## Work instruction
Look over the entries that follow. Report how many lines contain "computer", with nothing else.
☆ ☆ ☆ ☆
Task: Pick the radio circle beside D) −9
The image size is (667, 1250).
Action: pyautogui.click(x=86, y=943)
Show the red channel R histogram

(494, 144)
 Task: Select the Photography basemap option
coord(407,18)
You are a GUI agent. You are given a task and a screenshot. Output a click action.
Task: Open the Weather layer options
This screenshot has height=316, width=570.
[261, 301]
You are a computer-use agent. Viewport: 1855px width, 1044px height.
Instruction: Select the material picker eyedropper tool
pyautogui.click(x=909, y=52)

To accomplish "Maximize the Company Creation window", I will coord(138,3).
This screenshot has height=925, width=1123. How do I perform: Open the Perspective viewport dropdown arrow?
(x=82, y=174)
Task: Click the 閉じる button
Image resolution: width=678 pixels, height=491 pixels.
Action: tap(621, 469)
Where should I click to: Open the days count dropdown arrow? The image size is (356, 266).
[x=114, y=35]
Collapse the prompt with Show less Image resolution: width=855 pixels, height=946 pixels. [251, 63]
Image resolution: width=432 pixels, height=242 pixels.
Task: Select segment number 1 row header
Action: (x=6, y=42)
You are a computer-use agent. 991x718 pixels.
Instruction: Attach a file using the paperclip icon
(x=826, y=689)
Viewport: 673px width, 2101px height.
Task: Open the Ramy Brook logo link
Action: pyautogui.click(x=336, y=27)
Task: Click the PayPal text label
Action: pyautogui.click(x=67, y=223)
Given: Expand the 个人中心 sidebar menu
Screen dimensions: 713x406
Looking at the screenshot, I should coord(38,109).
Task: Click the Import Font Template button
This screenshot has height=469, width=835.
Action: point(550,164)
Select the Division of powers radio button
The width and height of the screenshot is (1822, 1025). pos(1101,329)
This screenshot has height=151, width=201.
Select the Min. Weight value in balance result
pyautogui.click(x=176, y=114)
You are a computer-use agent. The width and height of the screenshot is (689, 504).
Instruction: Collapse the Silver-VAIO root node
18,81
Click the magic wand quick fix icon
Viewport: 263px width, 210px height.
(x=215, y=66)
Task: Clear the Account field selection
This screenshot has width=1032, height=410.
☆ ☆ ☆ ☆
## Written reply
3